Falling, by Christopher Pike

Some might call it a "wild ride", for that it certainly is. But that description leaves out interesting details.

This is a tale where even the good guys can't be trusted. We don't know until the end if they will do the right thing or be caught up in their obsessions. For obsession is the name of the game here. Obsession, love, betrayal. One instance after another of betrayal and prevarication.

Matt Connor loves Amy. When she finally rejects him and marries another, Matt's feelings of love and hate merge into an obsession. He wants to get her back - and he wants to get her back. He wants her to hurt as much as he does. He devises a complex, devious plan that has to make you wonder, what kind of guy is he anyway? A good man turned obsessive by a bad woman? Or something else?

Kelly Fienman (her last name is misspelled on the book jacket) is an FBI agent who is also obsessive. She wants to be the one to track down and capture the bad guys. She goes off the reservation. Not once, but again and again. She is hurt badly in an altercation with a criminal, a serial killer who uses acid to kill his victims. IT is a hurt that could have been avoided if she had followed FBI procedures. In the doing, she creates a rift with her husband Tony, and finally Tony asks for a divorce. She feels betrayed and hurt. To what lengths will this hurt take her?

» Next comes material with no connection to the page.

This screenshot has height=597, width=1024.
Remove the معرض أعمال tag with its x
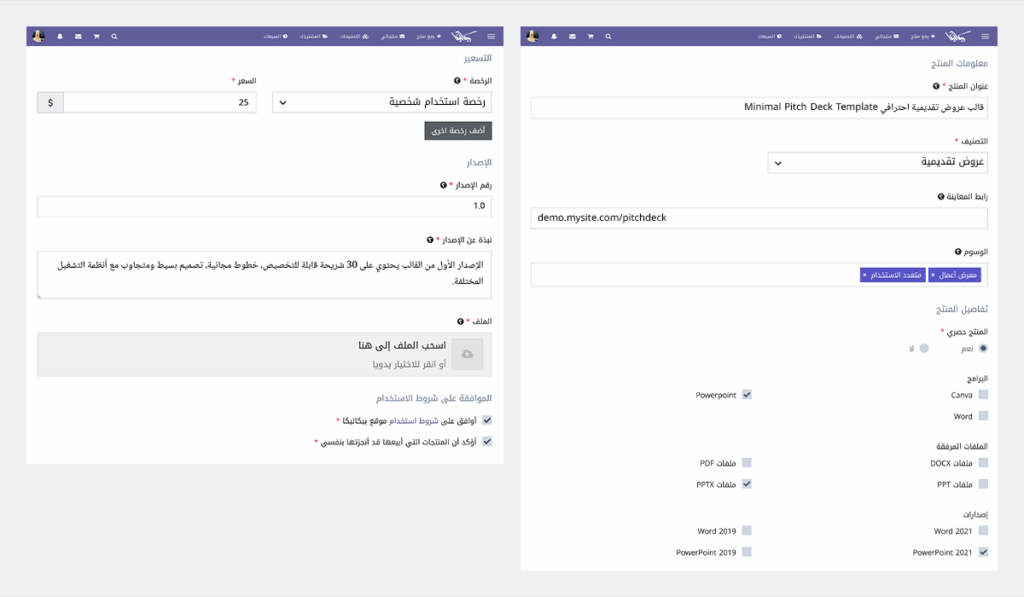933,274
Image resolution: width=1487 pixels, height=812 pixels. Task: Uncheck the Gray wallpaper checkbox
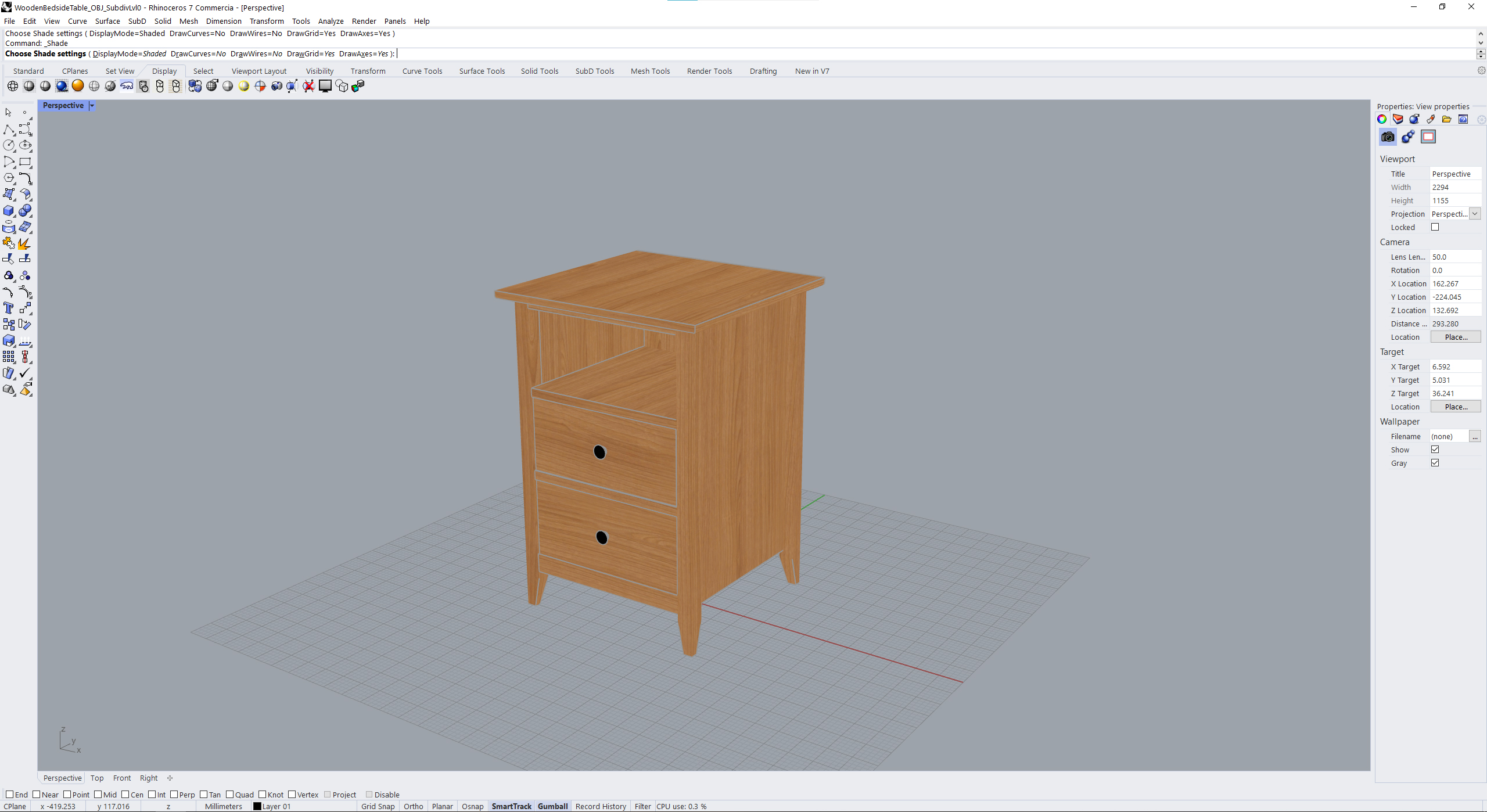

Jerk by dizzy jerk, we are on a carnival ride that threatens to go bad. I rooted for Kelly, but at the same time was disturbed by her ego-driven quests for fame and recognition. I am not a fan of vigilante justice, and I certainly was not a fan of her actions. I didn't so much root for Matt. Even though he seemed fundamentally a good guy his obsessiveness was deeply disturbing. The book is disturbing, clear to the end.